Beide Prozesse schreiben zusätzlich alle fünf Minuten einen verbose-Heartbeat
mit Laufzeit und Speicherverbrauch – nützlich, um Speicherlecks oder Hänger vor
einem 502 über einen längeren Zeitraum nachzuvollziehen. Für die Detailsuche
LOG_LEVEL=debug setzen; das protokolliert zusätzlich den Start jeder
API-Anfrage und macht damit hängende (nie abgeschlossene) Requests sichtbar.
Ein close-Ereignis ohne vorheriges finish wird als request aborted before response finished (warn) geloggt und zeigt damit vom Client oder einem
vorgeschalteten Proxy abgebrochene Verbindungen.
Eine unbehandelte Exception oder Promise-Rejection wird geloggt und beendet
den jeweiligen Prozess anschließend bewusst (process.exit(1)), statt in
einem unbekannten Zustand weiterzulaufen. Beide Dienste laufen deshalb mit
restart: unless-stopped, damit Docker sie danach automatisch neu startet;
ohne diese Policy würde ein Crash den Dienst dauerhaft unerreichbar lassen.
Anfragen von Healthcheck- und Monitoring-Clients (node, curl, wget, …)

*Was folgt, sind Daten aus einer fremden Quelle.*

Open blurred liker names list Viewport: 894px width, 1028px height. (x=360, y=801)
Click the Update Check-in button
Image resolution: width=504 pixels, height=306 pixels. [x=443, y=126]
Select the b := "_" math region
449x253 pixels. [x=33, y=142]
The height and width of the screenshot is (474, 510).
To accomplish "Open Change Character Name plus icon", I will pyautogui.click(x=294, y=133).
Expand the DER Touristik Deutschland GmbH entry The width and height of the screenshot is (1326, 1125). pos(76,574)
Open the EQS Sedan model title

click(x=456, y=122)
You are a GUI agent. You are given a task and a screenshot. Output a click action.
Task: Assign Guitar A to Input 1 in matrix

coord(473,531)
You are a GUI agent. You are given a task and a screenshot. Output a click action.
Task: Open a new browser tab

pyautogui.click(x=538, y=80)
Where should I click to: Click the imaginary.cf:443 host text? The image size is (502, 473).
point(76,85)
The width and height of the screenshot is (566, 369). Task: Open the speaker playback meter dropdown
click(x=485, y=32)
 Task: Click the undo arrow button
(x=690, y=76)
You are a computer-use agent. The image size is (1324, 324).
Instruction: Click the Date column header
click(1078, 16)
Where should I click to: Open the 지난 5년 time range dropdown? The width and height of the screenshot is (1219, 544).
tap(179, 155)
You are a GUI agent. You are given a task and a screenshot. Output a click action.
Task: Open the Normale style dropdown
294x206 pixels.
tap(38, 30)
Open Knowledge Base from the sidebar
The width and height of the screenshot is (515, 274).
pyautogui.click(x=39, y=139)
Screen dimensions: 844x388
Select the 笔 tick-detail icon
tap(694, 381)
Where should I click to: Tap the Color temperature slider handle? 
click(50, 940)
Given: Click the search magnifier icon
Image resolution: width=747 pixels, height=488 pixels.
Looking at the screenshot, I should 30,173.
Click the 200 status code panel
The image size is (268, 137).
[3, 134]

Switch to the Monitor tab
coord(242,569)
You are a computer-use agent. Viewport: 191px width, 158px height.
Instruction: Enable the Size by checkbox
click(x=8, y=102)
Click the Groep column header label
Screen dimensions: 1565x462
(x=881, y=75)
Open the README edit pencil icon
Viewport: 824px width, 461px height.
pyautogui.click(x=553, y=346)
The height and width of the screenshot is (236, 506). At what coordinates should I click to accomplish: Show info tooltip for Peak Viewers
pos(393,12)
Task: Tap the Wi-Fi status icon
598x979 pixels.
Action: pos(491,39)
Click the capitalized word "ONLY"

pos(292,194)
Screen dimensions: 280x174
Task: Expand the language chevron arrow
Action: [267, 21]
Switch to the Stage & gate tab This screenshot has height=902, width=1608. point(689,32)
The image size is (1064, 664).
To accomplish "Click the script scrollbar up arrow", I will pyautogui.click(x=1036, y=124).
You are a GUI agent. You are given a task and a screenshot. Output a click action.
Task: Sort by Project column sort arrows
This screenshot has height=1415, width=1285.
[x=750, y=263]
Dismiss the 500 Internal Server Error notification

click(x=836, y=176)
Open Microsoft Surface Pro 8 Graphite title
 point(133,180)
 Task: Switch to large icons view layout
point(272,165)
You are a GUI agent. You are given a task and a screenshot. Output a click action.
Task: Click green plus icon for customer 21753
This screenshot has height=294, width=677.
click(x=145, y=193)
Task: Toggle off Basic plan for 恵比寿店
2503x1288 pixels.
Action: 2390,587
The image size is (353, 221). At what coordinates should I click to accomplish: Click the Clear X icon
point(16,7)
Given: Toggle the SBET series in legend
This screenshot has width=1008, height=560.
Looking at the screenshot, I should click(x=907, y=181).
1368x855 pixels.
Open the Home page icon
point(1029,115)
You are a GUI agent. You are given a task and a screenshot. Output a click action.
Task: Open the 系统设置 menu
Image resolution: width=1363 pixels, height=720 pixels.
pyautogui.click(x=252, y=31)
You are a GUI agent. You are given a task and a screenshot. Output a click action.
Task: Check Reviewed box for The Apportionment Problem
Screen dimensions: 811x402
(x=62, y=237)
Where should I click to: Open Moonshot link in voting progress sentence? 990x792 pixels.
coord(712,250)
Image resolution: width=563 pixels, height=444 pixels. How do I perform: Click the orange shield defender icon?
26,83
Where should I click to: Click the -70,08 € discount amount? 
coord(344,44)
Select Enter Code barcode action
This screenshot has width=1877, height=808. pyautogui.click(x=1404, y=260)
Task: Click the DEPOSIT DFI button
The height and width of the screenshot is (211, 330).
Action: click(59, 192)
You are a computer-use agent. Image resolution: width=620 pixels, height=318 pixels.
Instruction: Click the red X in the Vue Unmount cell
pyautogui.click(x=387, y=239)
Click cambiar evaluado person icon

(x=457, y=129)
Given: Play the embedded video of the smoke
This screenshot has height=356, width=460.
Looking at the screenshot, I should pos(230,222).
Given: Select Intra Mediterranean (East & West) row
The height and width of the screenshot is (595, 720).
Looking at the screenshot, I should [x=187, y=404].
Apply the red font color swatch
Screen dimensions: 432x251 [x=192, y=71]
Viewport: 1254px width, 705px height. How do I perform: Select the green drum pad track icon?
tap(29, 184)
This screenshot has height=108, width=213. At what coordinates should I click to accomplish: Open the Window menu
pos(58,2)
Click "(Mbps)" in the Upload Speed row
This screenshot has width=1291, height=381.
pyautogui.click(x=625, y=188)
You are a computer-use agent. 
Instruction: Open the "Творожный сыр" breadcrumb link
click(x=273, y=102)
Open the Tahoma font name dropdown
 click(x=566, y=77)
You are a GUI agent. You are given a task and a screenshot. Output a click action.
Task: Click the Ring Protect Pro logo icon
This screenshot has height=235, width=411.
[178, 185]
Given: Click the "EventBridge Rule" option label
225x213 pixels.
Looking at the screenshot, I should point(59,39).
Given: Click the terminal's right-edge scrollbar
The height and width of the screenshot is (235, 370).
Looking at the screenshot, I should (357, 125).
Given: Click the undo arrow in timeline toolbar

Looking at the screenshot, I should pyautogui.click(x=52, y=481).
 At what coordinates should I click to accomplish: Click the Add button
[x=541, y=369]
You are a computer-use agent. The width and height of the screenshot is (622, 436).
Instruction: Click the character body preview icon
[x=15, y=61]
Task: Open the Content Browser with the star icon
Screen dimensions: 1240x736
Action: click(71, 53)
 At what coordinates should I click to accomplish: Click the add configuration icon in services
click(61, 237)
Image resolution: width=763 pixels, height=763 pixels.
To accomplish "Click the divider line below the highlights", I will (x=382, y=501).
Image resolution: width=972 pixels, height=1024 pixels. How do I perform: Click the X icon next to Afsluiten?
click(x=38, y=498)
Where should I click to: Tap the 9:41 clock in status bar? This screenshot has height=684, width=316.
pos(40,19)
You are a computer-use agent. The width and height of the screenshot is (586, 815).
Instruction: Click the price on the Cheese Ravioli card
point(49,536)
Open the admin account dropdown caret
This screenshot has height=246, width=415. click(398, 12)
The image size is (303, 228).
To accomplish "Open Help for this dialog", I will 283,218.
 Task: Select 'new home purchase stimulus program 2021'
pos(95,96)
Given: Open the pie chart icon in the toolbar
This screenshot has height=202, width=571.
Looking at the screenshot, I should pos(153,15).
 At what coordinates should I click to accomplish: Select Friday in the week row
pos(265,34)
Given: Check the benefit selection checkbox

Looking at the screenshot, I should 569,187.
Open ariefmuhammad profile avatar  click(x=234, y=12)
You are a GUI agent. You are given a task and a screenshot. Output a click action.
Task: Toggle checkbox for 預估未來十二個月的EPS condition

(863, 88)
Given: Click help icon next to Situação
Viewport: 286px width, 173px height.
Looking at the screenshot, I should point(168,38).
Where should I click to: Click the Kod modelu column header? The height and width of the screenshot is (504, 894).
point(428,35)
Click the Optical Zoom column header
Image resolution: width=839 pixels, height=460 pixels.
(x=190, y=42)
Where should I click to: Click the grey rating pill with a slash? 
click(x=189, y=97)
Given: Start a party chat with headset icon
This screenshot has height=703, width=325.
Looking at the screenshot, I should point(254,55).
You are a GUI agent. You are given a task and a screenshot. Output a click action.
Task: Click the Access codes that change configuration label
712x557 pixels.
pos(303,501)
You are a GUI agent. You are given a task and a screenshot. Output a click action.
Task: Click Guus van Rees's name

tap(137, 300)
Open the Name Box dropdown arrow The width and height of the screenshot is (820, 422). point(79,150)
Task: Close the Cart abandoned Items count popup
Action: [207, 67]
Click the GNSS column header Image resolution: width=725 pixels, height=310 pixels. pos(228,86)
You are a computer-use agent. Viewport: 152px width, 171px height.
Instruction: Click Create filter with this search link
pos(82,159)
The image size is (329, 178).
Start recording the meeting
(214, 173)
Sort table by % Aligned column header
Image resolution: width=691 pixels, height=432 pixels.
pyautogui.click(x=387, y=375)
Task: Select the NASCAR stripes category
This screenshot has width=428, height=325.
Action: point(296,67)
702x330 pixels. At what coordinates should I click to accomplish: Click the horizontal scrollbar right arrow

werden anhand des User-Agents aus dem Navigationslog gefiltert und /health
läuft gar nicht erst durch src/proxy.ts.
Herunterfahren
SIGTERM und SIGINT schließen den HTTP-Server, danach das SQLite-Handle, und
beenden den Prozess mit Code 0. Kommt der Server binnen 15 Sekunden nicht
herunter, beendet sich der Prozess trotzdem. Vorher wurde das Signal nur
geloggt: jeder docker stop lief in die Grace Period und endete mit SIGKILL,
möglicherweise mitten in einem Schreibvorgang. stop_grace_period steht in
beiden Compose-Dateien auf 20 s und liegt damit über dem internen Timeout.
Offene Punkte für einen vollwertigen Produktionsbetrieb
Umgesetzt:
- reproduzierbares Produktionsimage und Next.js-Produktionsstart
- kontrollierter Migrationsschritt vor dem API-Start
- strukturierte Logs mit Rotation, Healthchecks, Speicherlimits
- definiertes Herunterfahren
Weiterhin offen:
- TLS-Termination und Reverse Proxy
- Authentifizierung, Autorisierung und Benutzer-/Rollenmodell
- definierte Secrets- und Konfigurationsverwaltung
- Alarmierung auf Basis der Healthchecks
- getestete Backup-, Restore- und Rollback-Prozeduren
- Entscheidung, ob SQLite für einen einzelnen Prozess genügt oder PostgreSQL für Mehrbenutzerbetrieb erforderlich ist
Solange Authentifizierung fehlt, gehört der Stack ausschließlich in ein vertrauenswürdiges Netz oder hinter einen authentifizierenden Reverse Proxy.
Backup und Wiederherstellung
npm run db:backup erzeugt unter data/backups/ ein konsistentes SQLite-Backup,
öffnet es unabhängig und prüft Integrität sowie Fremdschlüssel. Diese
Dateisicherungen sind von zukünftigen logischen Projektversionen getrennt.
Eine produktive Restore-Anweisung wird erst zusammen mit einem unterstützten Produktionsbetrieb veröffentlicht. Lokale Wiederherstellung darf nur bei gestoppter API, gegen eine separate Datei und nach erneuter Integritätsprüfung erfolgen.